When the students arrive at Grand Valley, a prison housing 189 women, they lock up their valuables. Books and papers are placed on an x-ray conveyor belt. Identity cards are shown and they make their way to what looks like an ordinary school room to meet their classmates, women imprisoned for theft, fraud or drug offences.
It is a novel idea, mixing students from essentially middle-class backgrounds with those behind bars. It was introduced to Canada by Simone Davis, an English professor who taught at Mount Holyoke College in Massachusetts and is now at the University of Toronto.
Davis taught Inside-Out classes in the U.S. and found it deeply gratifying. Prisoners begin to have hope; they see the opportunities for a new life after they are freed. “The students from the outside who might have thought every inmate is a thug are also transformed,” Davis says. Stereotypes are busted.

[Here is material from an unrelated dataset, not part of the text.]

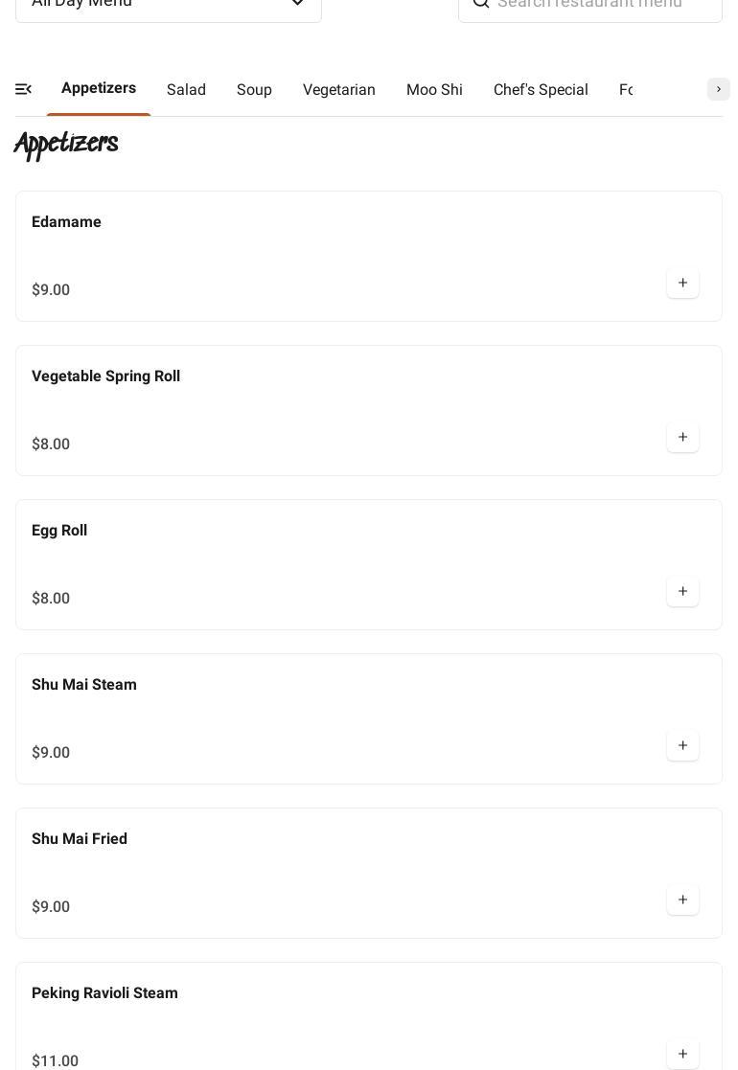Open Chef's Special tab

pos(541,89)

The program was founded in 1997 by Lori Pompa of Temple University in Philadelphia. She was inspired by an idea from Paul Perry, a man serving a life sentence in a Pennsylvania state prison. Inside-Out, headquartered at Temple, is now offered by universities and colleges in 35 states with about 10,000 students participating in classes ranging from anthropology to English literature. It is being emulated around the world.

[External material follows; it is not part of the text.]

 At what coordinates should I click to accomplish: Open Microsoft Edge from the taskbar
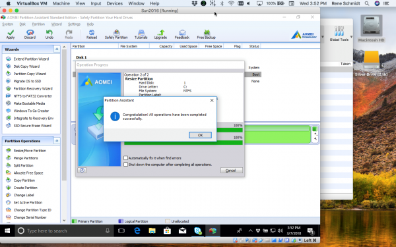(137, 231)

Many argue that prisoners are behind bars for good reason and should pay for their misdeeds. Why allow them the privilege of a university education? The benefits, though, can be enormous. Studies conclude that inmates who receive education are less likely to return to prison. “School failure in childhood and adolescence is widely accepted by researchers as one of the most persistent precursors of later adult criminality,” says a report by Correctional Service Canada.

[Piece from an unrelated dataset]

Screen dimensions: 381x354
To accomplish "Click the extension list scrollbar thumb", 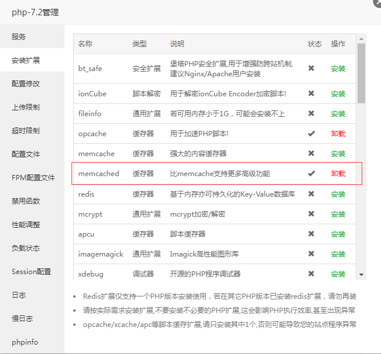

One U.S. study found that completing post-secondary education could reduce the likelihood of reincarceration by 62 per cent. Davis argues it has a ripple effect. Prisoners who are educated become leaders inside and help mitigate violence and conflict within the institution, and re-enter the community with greater ease.
At the same time, students who visit prisons for shared classes are enriched by mixing with those who have grown up poor and fallen into criminal activity. “I’ve learned so much about women in prison and the issues they face,” says Kim, an “outside” student starting a master’s degree in social work at Wilfrid Laurier.
Students use only first names and do not share backgrounds or histories unless they choose to. “Outside” students are not allowed to ask “inside” students why they are behind bars.
The first session is often difficult. “I was afraid of being judged,” allows Nyki, a woman from inside. “But with every subsequent class I started feeling better.” Students all worry about being judged, whether they are from inside or out, says Wilfrid Laurier social work professor Shoshana Pollack, who led the first class at Grand Valley.
“The ability to share voices, being on equal ground, building trust and listening to each other is important,” says Victoria, a student who returned to university after being away for a few years.
Lorraine, an inmate, evolved from feeling shy to being unafraid to speak her mind. “This course has been a journey rich in laughter and tears, heart-stopping leaps of faith,” she said. “In a short period of time we got over assumptions we had about one another and we got on to learning.”
Together the students struggled with texts, including the poetry of Maya Angelou; they wrote essays and are creating the first women’s think-tank within the Inside-Out program. In the U.S., think-tanks are made up of prisoners and teachers and are responsible for training Inside-Out teachers.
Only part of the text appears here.